-- Given data follows --

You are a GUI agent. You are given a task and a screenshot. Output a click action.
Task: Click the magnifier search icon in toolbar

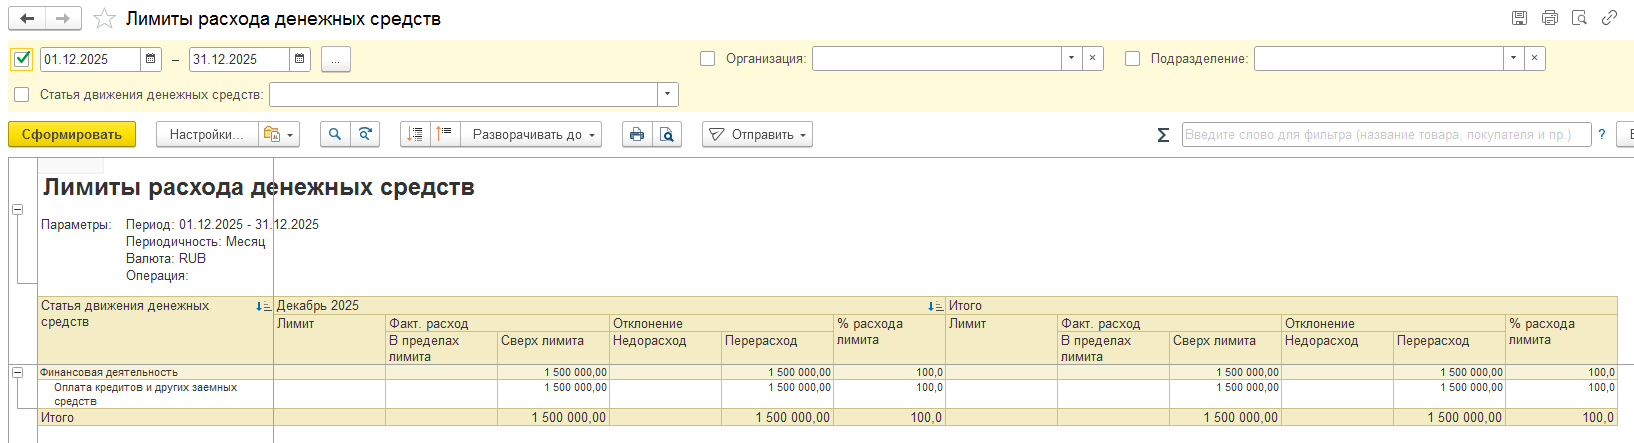pos(335,134)
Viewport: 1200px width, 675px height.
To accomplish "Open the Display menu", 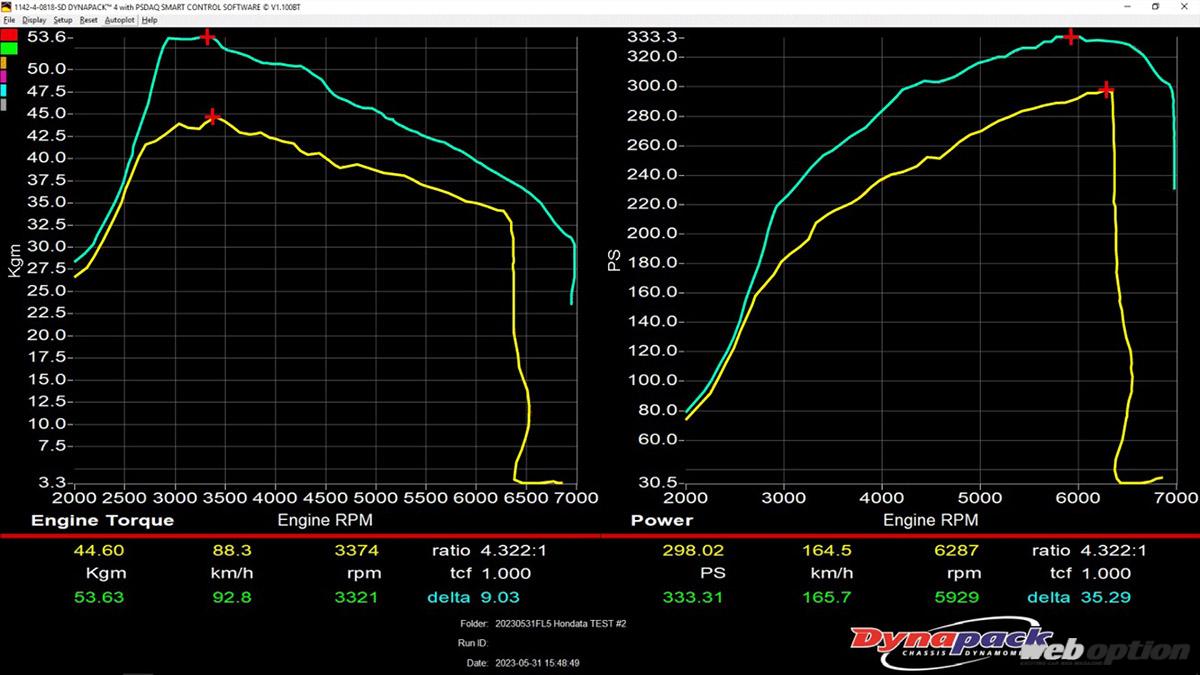I will point(34,20).
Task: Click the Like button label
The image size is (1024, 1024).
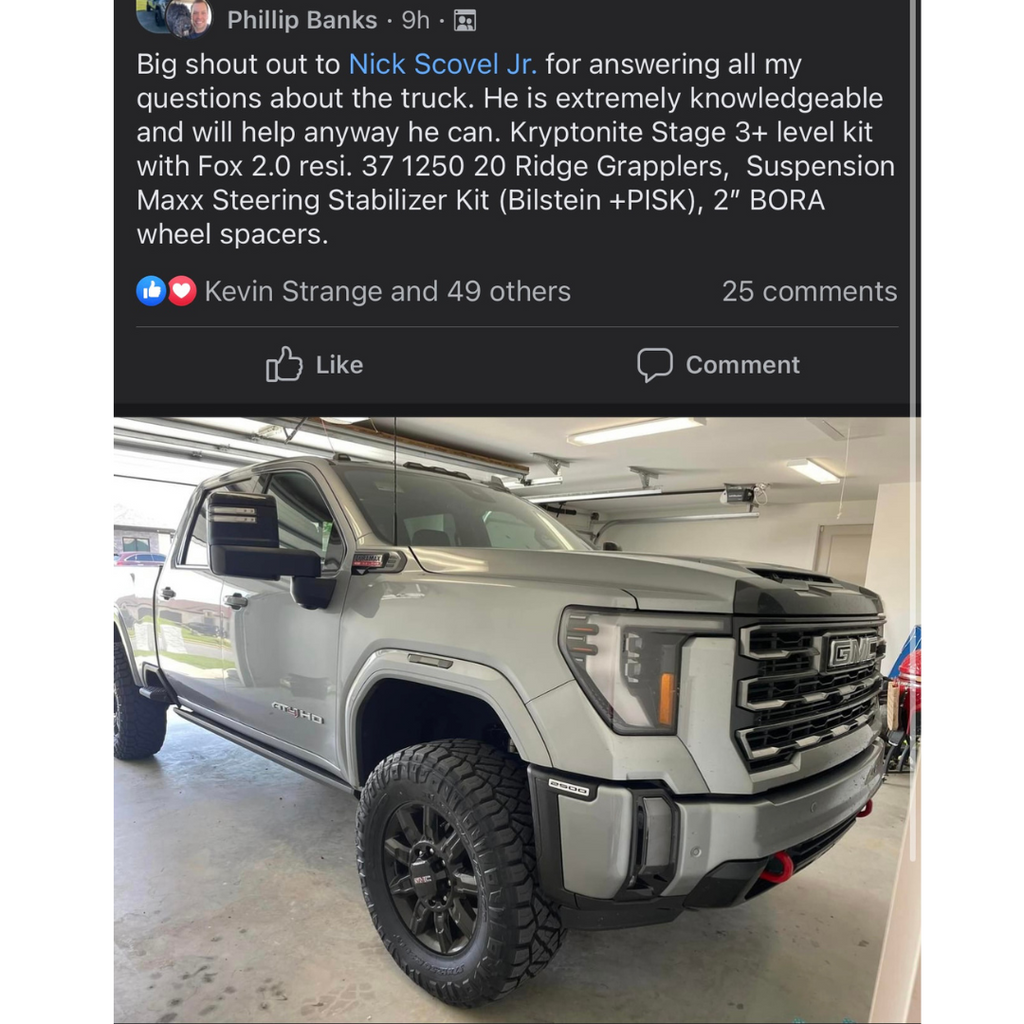Action: click(339, 364)
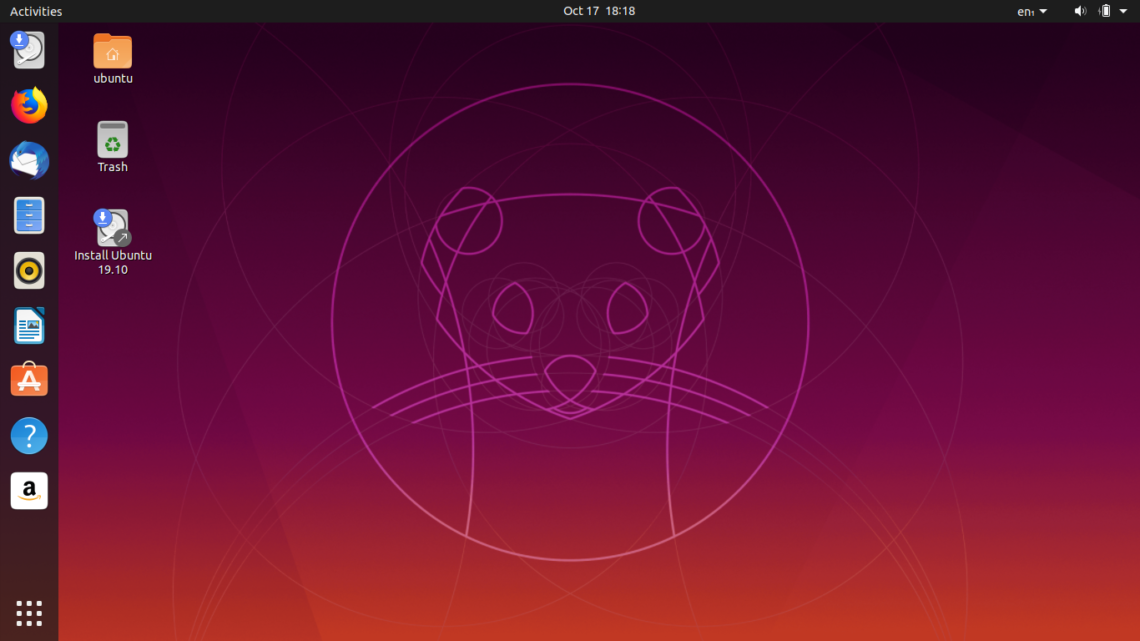Open the Trash on the desktop
The width and height of the screenshot is (1140, 641).
112,140
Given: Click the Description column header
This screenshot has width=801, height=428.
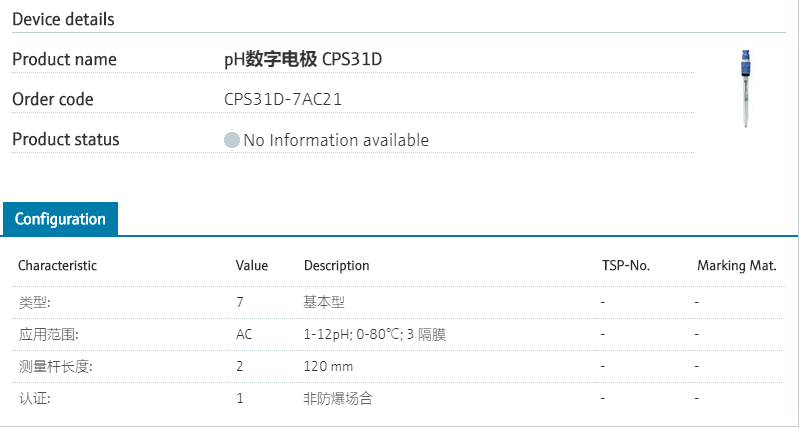Looking at the screenshot, I should [x=336, y=266].
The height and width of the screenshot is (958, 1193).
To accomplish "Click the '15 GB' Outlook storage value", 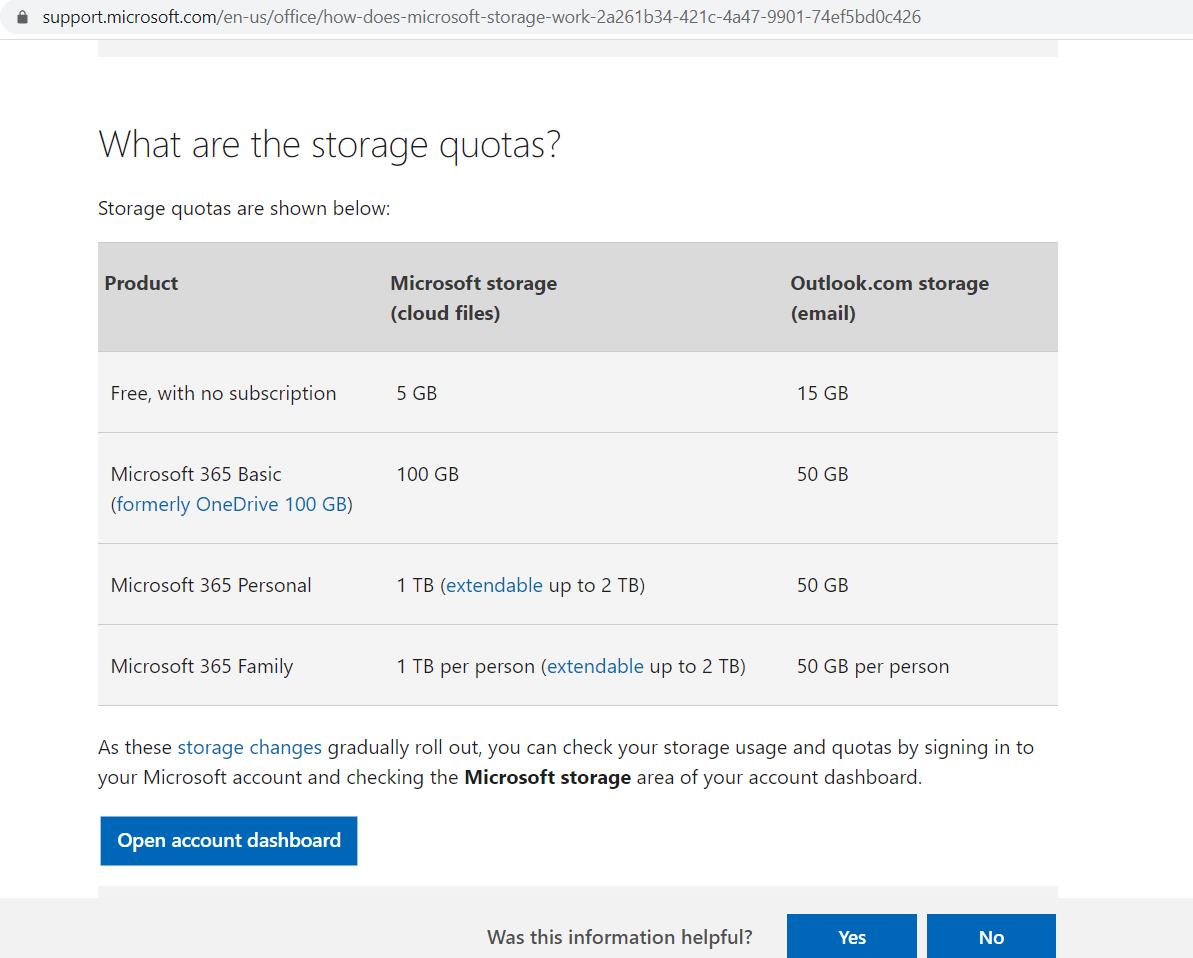I will (822, 393).
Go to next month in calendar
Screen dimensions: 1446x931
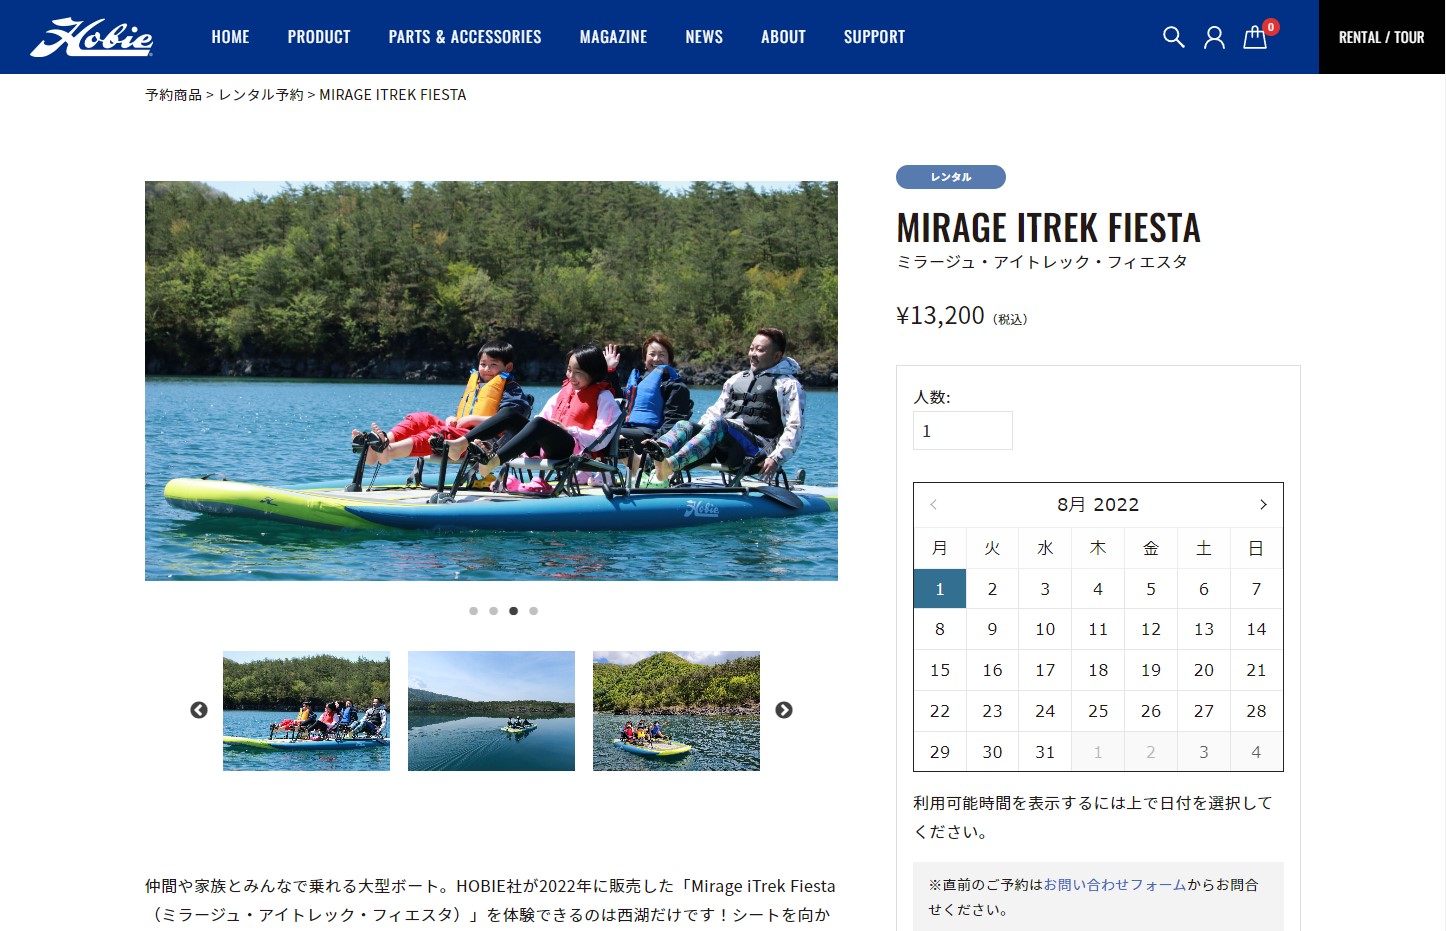click(x=1263, y=505)
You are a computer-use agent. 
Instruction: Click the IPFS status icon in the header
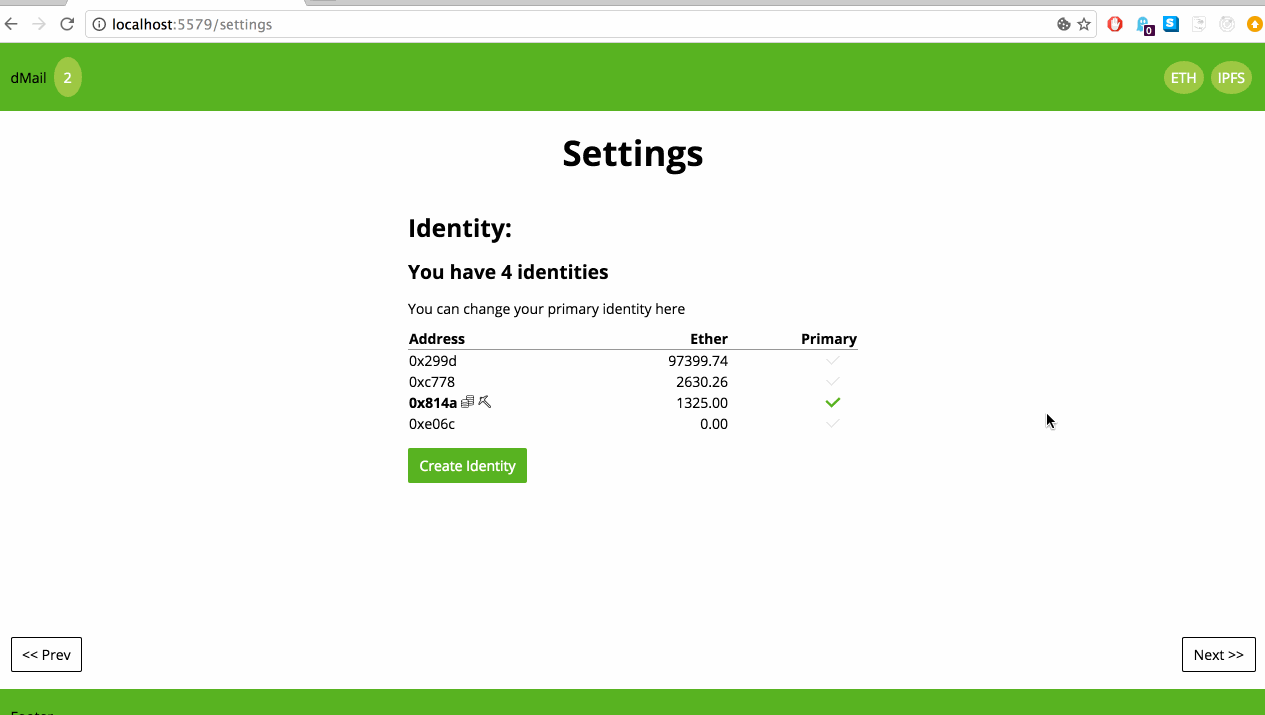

-- Given data concluded --

### Activity
Only the lines holding the word "header" belong in the answer; copy them from the listing above.

### Answer area
Given: Click the Description column header
Instruction: Click the IPFS status icon in the header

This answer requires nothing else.